[AIM OF THE EXERCISE]: Below are entries; work out how many of their lines hold "size", giving only that number.

[SOURCE INFORMATION]:
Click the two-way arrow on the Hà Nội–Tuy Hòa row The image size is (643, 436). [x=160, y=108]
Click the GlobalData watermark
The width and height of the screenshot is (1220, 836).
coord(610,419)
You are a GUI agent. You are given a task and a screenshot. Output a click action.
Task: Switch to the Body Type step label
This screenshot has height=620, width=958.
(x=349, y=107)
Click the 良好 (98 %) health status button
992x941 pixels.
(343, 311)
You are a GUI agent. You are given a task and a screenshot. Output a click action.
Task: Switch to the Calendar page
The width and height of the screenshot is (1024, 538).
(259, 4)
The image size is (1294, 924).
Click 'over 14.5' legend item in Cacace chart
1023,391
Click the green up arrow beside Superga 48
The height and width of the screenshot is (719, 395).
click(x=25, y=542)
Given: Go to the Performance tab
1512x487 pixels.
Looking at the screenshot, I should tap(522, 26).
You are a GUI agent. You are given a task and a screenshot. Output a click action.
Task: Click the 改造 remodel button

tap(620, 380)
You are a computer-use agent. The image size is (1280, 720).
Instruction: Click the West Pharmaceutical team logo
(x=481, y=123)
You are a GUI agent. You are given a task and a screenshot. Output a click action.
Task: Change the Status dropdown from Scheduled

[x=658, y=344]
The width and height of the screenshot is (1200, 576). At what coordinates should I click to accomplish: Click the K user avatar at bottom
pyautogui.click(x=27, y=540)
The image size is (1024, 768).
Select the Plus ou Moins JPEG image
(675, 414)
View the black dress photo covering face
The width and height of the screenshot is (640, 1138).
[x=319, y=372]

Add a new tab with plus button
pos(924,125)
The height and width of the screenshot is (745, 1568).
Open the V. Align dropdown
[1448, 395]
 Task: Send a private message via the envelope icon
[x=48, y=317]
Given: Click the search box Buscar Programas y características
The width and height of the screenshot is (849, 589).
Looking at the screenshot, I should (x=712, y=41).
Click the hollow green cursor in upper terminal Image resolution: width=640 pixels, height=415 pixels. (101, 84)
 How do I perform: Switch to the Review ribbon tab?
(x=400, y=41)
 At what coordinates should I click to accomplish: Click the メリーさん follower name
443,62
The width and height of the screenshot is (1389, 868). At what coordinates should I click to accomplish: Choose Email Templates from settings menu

[RESPONSE BELOW]: 4